(Stored records)
┌──
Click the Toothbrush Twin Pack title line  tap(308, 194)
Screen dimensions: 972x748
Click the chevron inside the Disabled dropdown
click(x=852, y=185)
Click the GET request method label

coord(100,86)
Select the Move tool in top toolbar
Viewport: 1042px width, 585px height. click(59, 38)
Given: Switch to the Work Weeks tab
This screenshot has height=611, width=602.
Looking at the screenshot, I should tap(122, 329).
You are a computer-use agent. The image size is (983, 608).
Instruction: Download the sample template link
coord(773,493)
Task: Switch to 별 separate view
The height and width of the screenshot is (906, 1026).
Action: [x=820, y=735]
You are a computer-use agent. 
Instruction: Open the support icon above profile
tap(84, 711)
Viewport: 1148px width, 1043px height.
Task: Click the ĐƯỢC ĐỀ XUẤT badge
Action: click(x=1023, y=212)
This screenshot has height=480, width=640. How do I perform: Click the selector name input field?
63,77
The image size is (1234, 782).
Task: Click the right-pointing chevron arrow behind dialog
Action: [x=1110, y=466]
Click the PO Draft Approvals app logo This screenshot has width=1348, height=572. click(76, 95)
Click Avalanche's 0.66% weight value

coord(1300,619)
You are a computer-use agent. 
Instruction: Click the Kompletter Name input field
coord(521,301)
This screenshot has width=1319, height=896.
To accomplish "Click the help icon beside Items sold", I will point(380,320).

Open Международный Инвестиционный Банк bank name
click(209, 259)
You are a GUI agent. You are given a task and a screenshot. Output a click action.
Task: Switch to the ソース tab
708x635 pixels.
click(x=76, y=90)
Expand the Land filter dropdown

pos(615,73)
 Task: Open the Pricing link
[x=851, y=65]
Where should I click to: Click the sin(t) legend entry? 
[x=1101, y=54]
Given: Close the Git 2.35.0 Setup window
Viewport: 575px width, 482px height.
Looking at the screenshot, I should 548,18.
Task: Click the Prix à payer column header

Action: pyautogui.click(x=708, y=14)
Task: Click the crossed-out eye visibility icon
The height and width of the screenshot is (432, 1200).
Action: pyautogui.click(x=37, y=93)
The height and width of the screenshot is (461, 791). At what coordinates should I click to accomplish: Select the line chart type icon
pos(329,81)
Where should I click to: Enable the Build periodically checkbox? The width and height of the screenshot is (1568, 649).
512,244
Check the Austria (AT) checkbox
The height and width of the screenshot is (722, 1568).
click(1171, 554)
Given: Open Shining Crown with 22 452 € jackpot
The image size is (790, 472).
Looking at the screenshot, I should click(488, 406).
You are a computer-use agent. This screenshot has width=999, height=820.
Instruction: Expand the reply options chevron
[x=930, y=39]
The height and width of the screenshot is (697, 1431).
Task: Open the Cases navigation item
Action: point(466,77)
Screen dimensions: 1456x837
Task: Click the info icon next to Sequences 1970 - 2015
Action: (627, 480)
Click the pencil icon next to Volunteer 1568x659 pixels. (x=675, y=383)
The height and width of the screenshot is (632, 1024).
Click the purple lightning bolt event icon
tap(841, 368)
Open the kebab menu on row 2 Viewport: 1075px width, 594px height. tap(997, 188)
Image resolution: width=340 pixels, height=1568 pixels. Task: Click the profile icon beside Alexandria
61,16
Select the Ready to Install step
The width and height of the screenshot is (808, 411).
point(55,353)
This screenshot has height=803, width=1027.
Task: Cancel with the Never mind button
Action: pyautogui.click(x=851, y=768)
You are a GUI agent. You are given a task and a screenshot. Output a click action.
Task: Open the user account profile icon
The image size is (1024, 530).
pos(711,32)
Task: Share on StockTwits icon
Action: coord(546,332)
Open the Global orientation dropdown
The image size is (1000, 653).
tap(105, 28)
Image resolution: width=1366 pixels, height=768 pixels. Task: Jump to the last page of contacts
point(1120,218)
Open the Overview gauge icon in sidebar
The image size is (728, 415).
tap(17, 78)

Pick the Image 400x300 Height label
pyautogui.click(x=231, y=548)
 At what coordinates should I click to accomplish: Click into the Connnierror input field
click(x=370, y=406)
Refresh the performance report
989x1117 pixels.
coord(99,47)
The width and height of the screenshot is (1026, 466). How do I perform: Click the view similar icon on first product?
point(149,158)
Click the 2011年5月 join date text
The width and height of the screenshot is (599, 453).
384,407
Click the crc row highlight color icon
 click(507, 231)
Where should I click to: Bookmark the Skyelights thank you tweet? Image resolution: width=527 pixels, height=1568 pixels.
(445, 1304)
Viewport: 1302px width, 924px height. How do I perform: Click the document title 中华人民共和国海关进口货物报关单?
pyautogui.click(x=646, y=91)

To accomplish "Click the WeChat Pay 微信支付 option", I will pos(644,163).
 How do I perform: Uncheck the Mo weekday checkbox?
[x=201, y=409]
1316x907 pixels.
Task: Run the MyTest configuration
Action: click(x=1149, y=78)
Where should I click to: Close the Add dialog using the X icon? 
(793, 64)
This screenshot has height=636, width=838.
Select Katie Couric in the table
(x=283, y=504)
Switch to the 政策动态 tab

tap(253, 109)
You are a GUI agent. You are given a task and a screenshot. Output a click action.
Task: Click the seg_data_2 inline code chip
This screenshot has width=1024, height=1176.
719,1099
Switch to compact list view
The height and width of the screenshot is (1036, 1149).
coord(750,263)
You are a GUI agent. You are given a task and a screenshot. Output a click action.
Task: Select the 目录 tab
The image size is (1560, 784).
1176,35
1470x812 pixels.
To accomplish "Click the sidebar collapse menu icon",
└──
**Assigned task:** Print every record exactly as written.

**Expected answer:**
Click the Toothbrush Twin Pack title line  tap(308, 194)
Screen dimensions: 972x748
Click the chevron inside the Disabled dropdown
click(x=852, y=185)
Click the GET request method label

coord(100,86)
Select the Move tool in top toolbar
Viewport: 1042px width, 585px height. click(59, 38)
Given: Switch to the Work Weeks tab
This screenshot has height=611, width=602.
Looking at the screenshot, I should tap(122, 329).
You are a computer-use agent. The image size is (983, 608).
Instruction: Download the sample template link
coord(773,493)
Task: Switch to 별 separate view
The height and width of the screenshot is (906, 1026).
Action: [x=820, y=735]
You are a computer-use agent. 
Instruction: Open the support icon above profile
tap(84, 711)
Viewport: 1148px width, 1043px height.
Task: Click the ĐƯỢC ĐỀ XUẤT badge
Action: click(x=1023, y=212)
This screenshot has height=480, width=640. How do I perform: Click the selector name input field?
63,77
The image size is (1234, 782).
Task: Click the right-pointing chevron arrow behind dialog
Action: [x=1110, y=466]
Click the PO Draft Approvals app logo This screenshot has width=1348, height=572. click(76, 95)
Click Avalanche's 0.66% weight value

coord(1300,619)
You are a computer-use agent. 
Instruction: Click the Kompletter Name input field
coord(521,301)
This screenshot has width=1319, height=896.
To accomplish "Click the help icon beside Items sold", I will point(380,320).

Open Международный Инвестиционный Банк bank name
click(209, 259)
You are a GUI agent. You are given a task and a screenshot. Output a click action.
Task: Switch to the ソース tab
708x635 pixels.
click(x=76, y=90)
Expand the Land filter dropdown

pos(615,73)
 Task: Open the Pricing link
[x=851, y=65]
Where should I click to: Click the sin(t) legend entry? 
[x=1101, y=54]
Given: Close the Git 2.35.0 Setup window
Viewport: 575px width, 482px height.
Looking at the screenshot, I should 548,18.
Task: Click the Prix à payer column header

Action: pyautogui.click(x=708, y=14)
Task: Click the crossed-out eye visibility icon
The height and width of the screenshot is (432, 1200).
Action: pyautogui.click(x=37, y=93)
The height and width of the screenshot is (461, 791). At what coordinates should I click to accomplish: Select the line chart type icon
pos(329,81)
Where should I click to: Enable the Build periodically checkbox? The width and height of the screenshot is (1568, 649).
512,244
Check the Austria (AT) checkbox
The height and width of the screenshot is (722, 1568).
click(1171, 554)
Given: Open Shining Crown with 22 452 € jackpot
The image size is (790, 472).
Looking at the screenshot, I should click(488, 406).
You are a computer-use agent. This screenshot has width=999, height=820.
Instruction: Expand the reply options chevron
[x=930, y=39]
The height and width of the screenshot is (697, 1431).
Task: Open the Cases navigation item
Action: point(466,77)
Screen dimensions: 1456x837
Task: Click the info icon next to Sequences 1970 - 2015
Action: (627, 480)
Click the pencil icon next to Volunteer 1568x659 pixels. (x=675, y=383)
The height and width of the screenshot is (632, 1024).
Click the purple lightning bolt event icon
tap(841, 368)
Open the kebab menu on row 2 Viewport: 1075px width, 594px height. tap(997, 188)
Image resolution: width=340 pixels, height=1568 pixels. Task: Click the profile icon beside Alexandria
61,16
Select the Ready to Install step
The width and height of the screenshot is (808, 411).
point(55,353)
This screenshot has height=803, width=1027.
Task: Cancel with the Never mind button
Action: pyautogui.click(x=851, y=768)
You are a GUI agent. You are given a task and a screenshot. Output a click action.
Task: Open the user account profile icon
The image size is (1024, 530).
pos(711,32)
Task: Share on StockTwits icon
Action: coord(546,332)
Open the Global orientation dropdown
The image size is (1000, 653).
tap(105, 28)
Image resolution: width=1366 pixels, height=768 pixels. Task: Jump to the last page of contacts
point(1120,218)
Open the Overview gauge icon in sidebar
The image size is (728, 415).
tap(17, 78)

Pick the Image 400x300 Height label
pyautogui.click(x=231, y=548)
 At what coordinates should I click to accomplish: Click into the Connnierror input field
click(x=370, y=406)
Refresh the performance report
989x1117 pixels.
coord(99,47)
The width and height of the screenshot is (1026, 466). How do I perform: Click the view similar icon on first product?
point(149,158)
Click the 2011年5月 join date text
The width and height of the screenshot is (599, 453).
384,407
Click the crc row highlight color icon
 click(507, 231)
Where should I click to: Bookmark the Skyelights thank you tweet? Image resolution: width=527 pixels, height=1568 pixels.
(445, 1304)
Viewport: 1302px width, 924px height. How do I perform: Click the document title 中华人民共和国海关进口货物报关单?
pyautogui.click(x=646, y=91)

To accomplish "Click the WeChat Pay 微信支付 option", I will pos(644,163).
 How do I perform: Uncheck the Mo weekday checkbox?
[x=201, y=409]
1316x907 pixels.
Task: Run the MyTest configuration
Action: click(x=1149, y=78)
Where should I click to: Close the Add dialog using the X icon? 
(793, 64)
This screenshot has height=636, width=838.
Select Katie Couric in the table
(x=283, y=504)
Switch to the 政策动态 tab

tap(253, 109)
You are a GUI agent. You are given a task and a screenshot. Output a click action.
Task: Click the seg_data_2 inline code chip
This screenshot has width=1024, height=1176.
719,1099
Switch to compact list view
The height and width of the screenshot is (1036, 1149).
coord(750,263)
You are a GUI agent. You are given a task and a screenshot. Output a click action.
Task: Select the 目录 tab
The image size is (1560, 784).
1176,35
1470x812 pixels.
To accomplish "Click the sidebar collapse menu icon",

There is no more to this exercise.